Q: Who made the film, and what was it like to make it?

A: The crew was just me and co-director Ana Paula Hirano. This allowed us to become very close to the families in the film, which I think was fundamental to sharing their stories. We got to know them, followed them from Brazil to Japan, and filmed them for many years. We did some of the most powerful interviews at their houses at two in the morning. I think that this intimacy is one of the defining characteristics of the film. Just as much as the filming, though, One Day We Arrived in Japan is the result of what turned out to be a massive editing project – shaping over 150 hours of footage of three families over ten years into a compelling 80-minute film with a coherent and engaging narrative structure.

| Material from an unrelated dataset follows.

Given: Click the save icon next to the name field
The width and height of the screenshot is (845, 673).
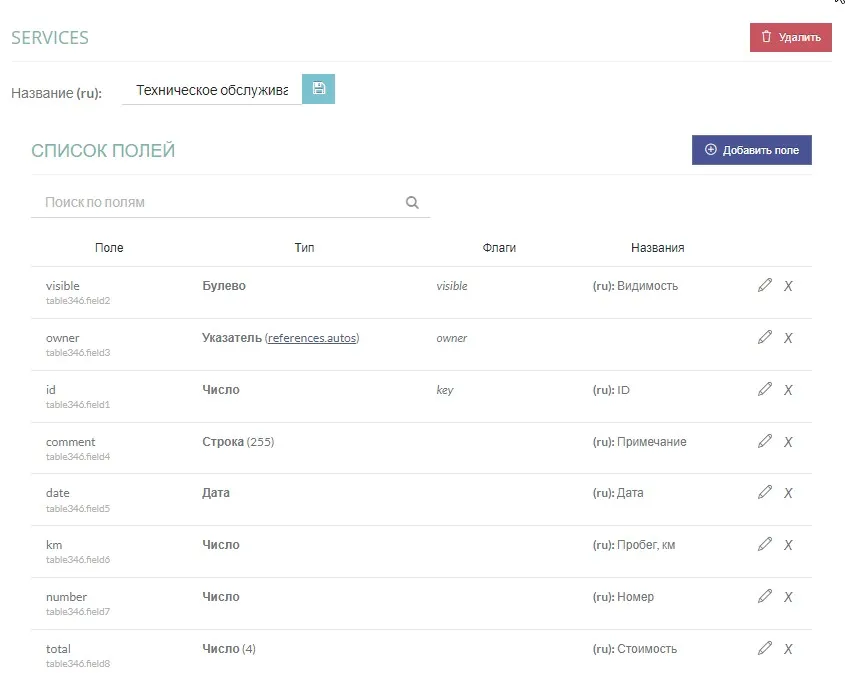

Ana Paula and I did a lot of editing over the years, but after filming was finally complete in 2015, four excellent filmmakers joined the team and made wonderful creative contributions. First, Marlom Meirelles became the film’s creative consultant and co-editor, and together we reviewed all of the footage and edited multiple versions over the course of ten months. Then, co-editor Luelane Corrêa and I collaborated for two months, revising the film and adjusting scenes and transitions frame by frame. Felipe Lacerda, during two intense weeks as editing consultant and finishing editor, helped develop a more compelling narrative structure and improve the film on every level. Finally, Ricardo Cutz did the sound editing and sound mix, and the team at O2 Pós did the image post-production. So, what started as a two-person project became a massive team effort. And hundreds of people from around the world have provided support and advice, for which we are extremely grateful. It has been quite a saga.